TOKENWATCH - API Usage & Cost Monitoring
TOKENWATCH is the finance and operations console for monitoring all external API usage and cost across RABS. It provides a single page where exec and senior management can see what the system is spending, where, and why -- with enough granularity to debug problems and catch runaway usage early.
1. Purpose
RABS touches many third-party services: LLM providers (OpenAI, Anthropic, Google Gemini, Factory.ai), media and voice (ElevenLabs, Tavus, LiveKit), messaging (Twilio, TextMagic), and more. Each provider has its own dashboard, billing model and export mechanism. It is very easy to miss a runaway loop or key leak until a large bill arrives, lose track of which features and agents are driving costs, or treat usage as a black box instead of a controllable system.
TOKENWATCH centralises this into a single page with three core functions:
- Live monitoring -- see current activity and recent spend across all providers.
- Historical analytics -- monthly, yearly and financial-year views of cost and usage by provider, model and project.
- Early warning -- alerts when usage or cost patterns deviate from expectations (token explosions, key leaks, SMS bursts, etc.).
Non-goals
- TOKENWATCH is not an accounting system; it does not replace invoices.
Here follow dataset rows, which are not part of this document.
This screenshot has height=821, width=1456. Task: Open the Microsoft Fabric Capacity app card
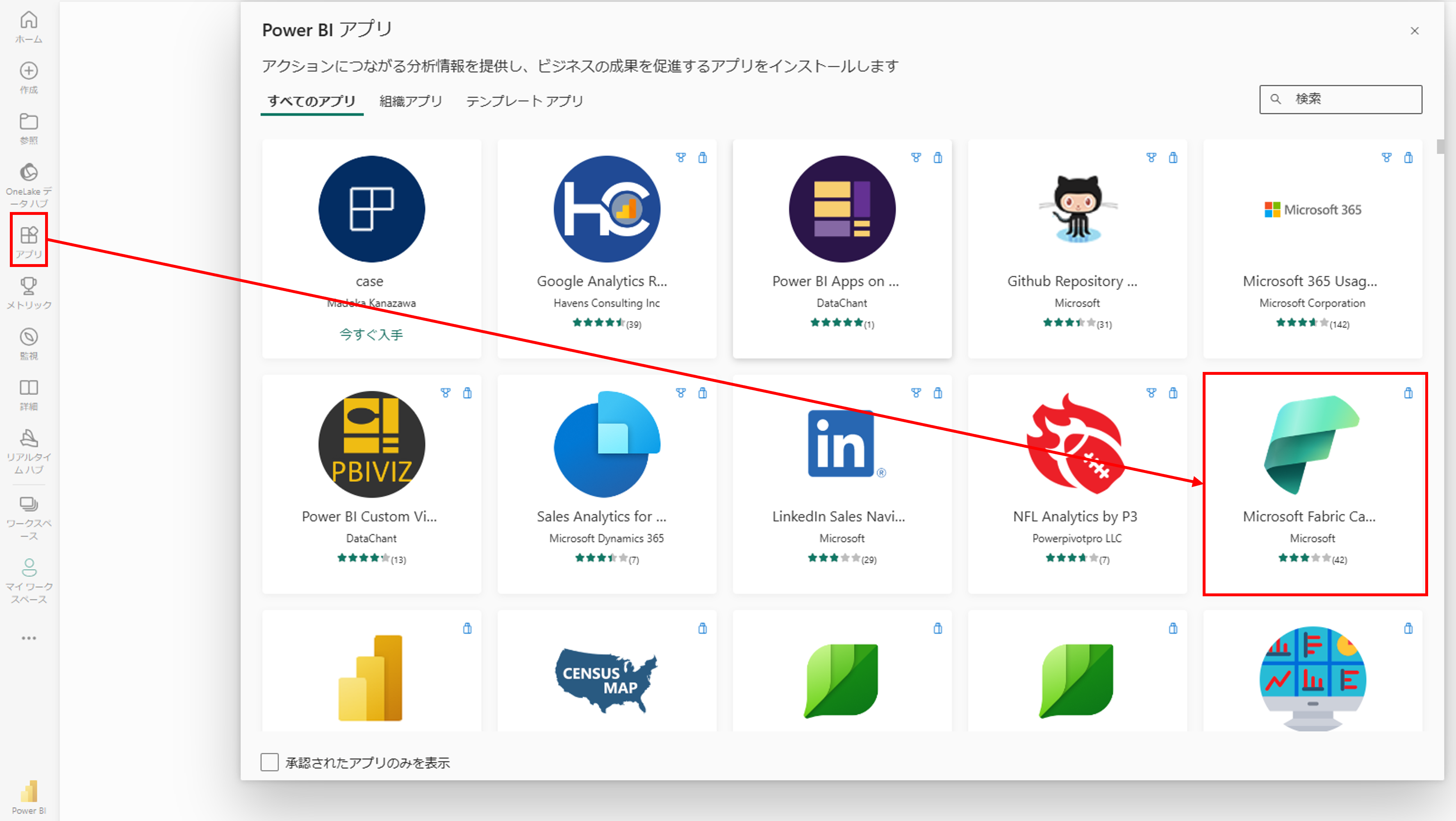[1313, 483]
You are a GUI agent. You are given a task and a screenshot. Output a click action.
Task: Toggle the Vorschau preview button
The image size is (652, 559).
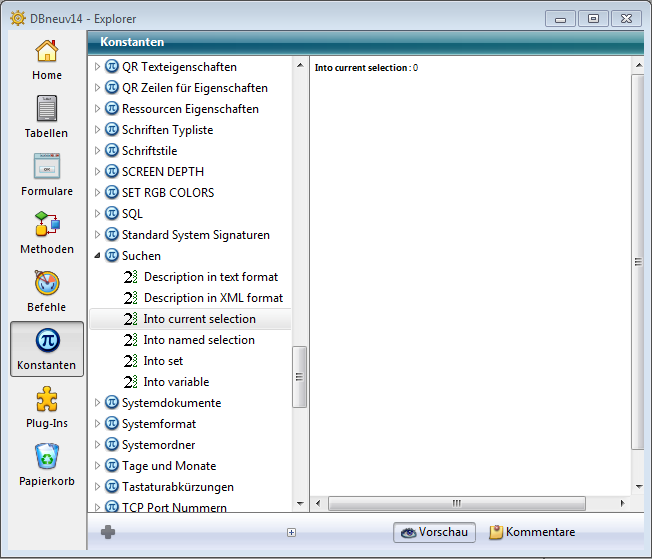(433, 532)
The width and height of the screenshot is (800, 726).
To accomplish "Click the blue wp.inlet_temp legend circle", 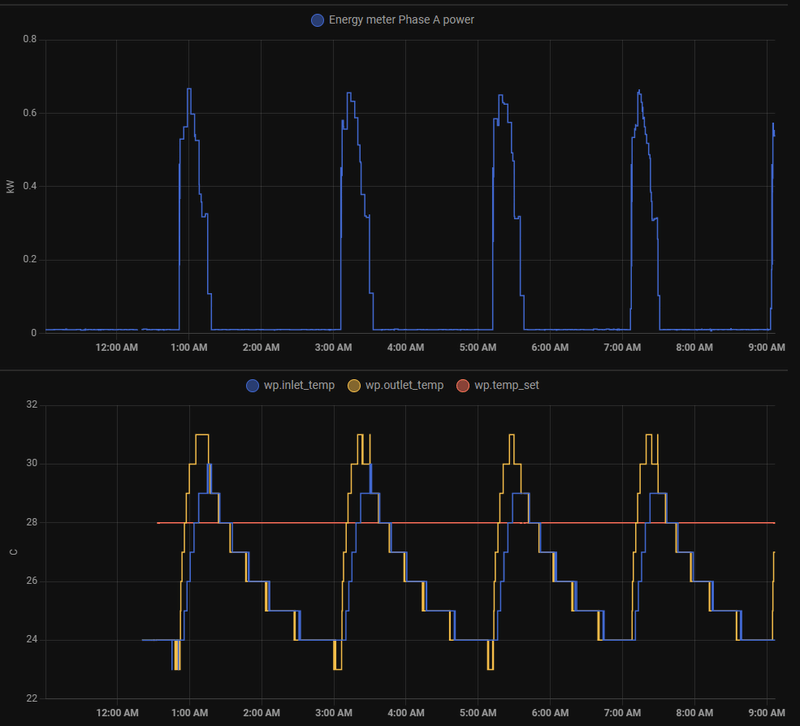I will point(253,386).
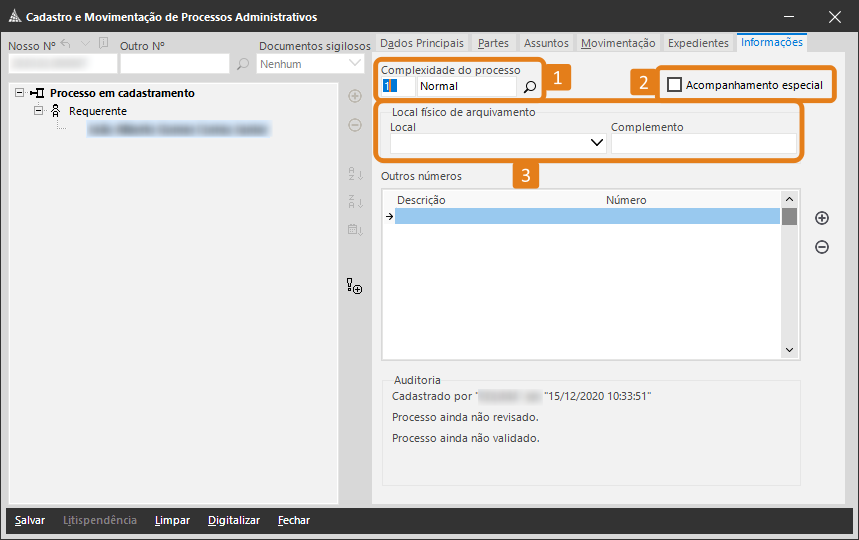Viewport: 859px width, 540px height.
Task: Click the Complemento text field
Action: pos(703,144)
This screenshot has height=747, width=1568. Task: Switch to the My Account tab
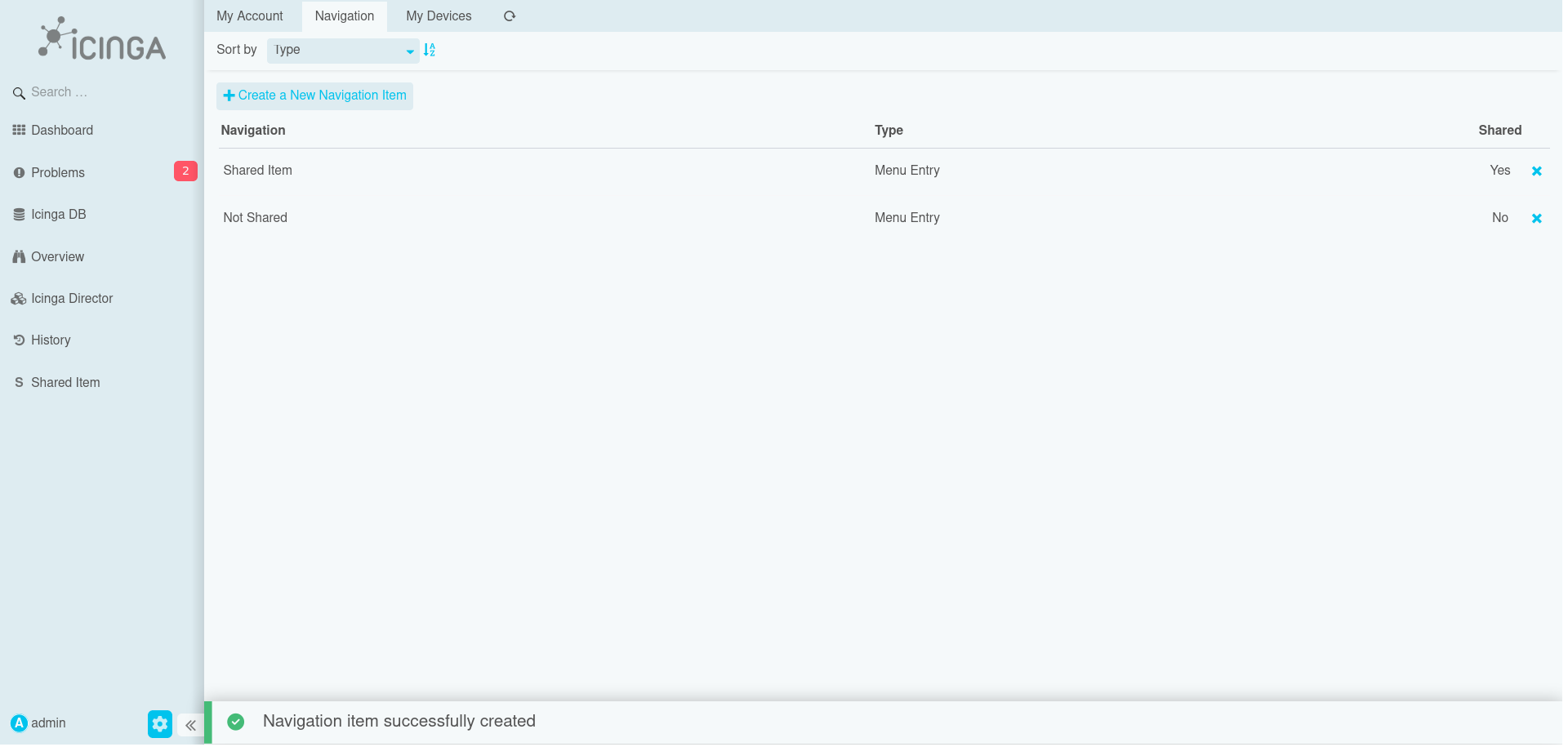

- It is not a global observability platform; we care about cost/usage and a small set of behavioural signals, not every HTTP metric.
- It is not intended for general staff; access is restricted to exec/senior management only.
2. Dual-Truth Model
TOKENWATCH operates on a clear separation of authority:
- Providers are the source of truth for money. If OpenAI/Anthropic/Google/Twilio report that we owe $100, TOKENWATCH accepts that as the canonical number.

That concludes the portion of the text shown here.